(Direction): Rewrite all of the data below, replacing every "Screen dimensions" with "Display size" and leaving everything else unchanged.

-- start Data for the task --

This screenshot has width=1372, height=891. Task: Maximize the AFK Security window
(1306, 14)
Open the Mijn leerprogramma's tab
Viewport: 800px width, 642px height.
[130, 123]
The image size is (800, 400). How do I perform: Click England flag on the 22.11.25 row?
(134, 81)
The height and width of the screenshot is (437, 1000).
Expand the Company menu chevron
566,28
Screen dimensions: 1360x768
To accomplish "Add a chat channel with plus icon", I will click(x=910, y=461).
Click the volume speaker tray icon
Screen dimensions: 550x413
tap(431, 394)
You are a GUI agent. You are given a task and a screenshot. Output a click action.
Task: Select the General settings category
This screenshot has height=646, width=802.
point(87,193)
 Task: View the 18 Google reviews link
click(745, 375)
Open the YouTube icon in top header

-- end Data for the task --

(Expected answer):
This screenshot has width=1372, height=891. Task: Maximize the AFK Security window
(1306, 14)
Open the Mijn leerprogramma's tab
Viewport: 800px width, 642px height.
[130, 123]
The image size is (800, 400). How do I perform: Click England flag on the 22.11.25 row?
(134, 81)
The height and width of the screenshot is (437, 1000).
Expand the Company menu chevron
566,28
Display size: 1360x768
To accomplish "Add a chat channel with plus icon", I will click(x=910, y=461).
Click the volume speaker tray icon
Display size: 550x413
tap(431, 394)
You are a GUI agent. You are given a task and a screenshot. Output a click action.
Task: Select the General settings category
This screenshot has height=646, width=802.
point(87,193)
 Task: View the 18 Google reviews link
click(745, 375)
Open the YouTube icon in top header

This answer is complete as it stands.